Mennonite mutual aid and the concept of social welfare : a case study of the Bergthaler Waisenamt and the co-operative movement in the Rhineland Municipality

Thumbnail Image
Hildebrand, Hilda Anne
Journal Title
Journal ISSN
Volume Title
This study is an endeavour to understand the notion of Mennonite welfare and to examine whether the traditional value of meeting needs through mutual aid remained fundamentally intact for the Mennonites who emigrated from Russia during the 1870's to settle in the area known as the Municipality of Rhineland in Manitoba. The origin and development of Mennonite mutual aid is traced as a means of determining how Mennonites defined need and the subsequent welfare institutions that they developed to meet their socially recognized needs.
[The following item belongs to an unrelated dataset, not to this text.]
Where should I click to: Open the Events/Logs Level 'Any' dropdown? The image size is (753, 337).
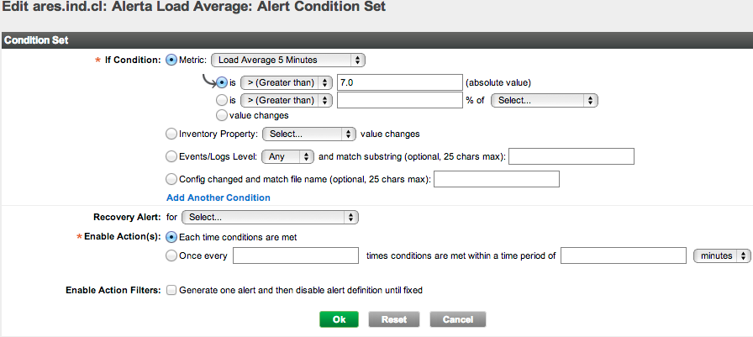(288, 156)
To gain a greater insight into their definition of need, Mishra's model of welfare is applied. Several environmental factors are identified as having a significant impact on the methods whereby the community was able to organize itself, thus ultimately affecting the manner in which the practice of mutual aid could manifest itself. The case studies explore whether the institutions developed congruently with a traditional ethic of shared responsibility or whether the institutions reflect a fundamental shift in the Mennonite philosophy of meeting needs. The author concludes that the Mennonites living in the Rhineland Municipality retained the essence of their value of meeting needs through mutual aid and that their ethic of shared responsibility remained intact until at least 1945.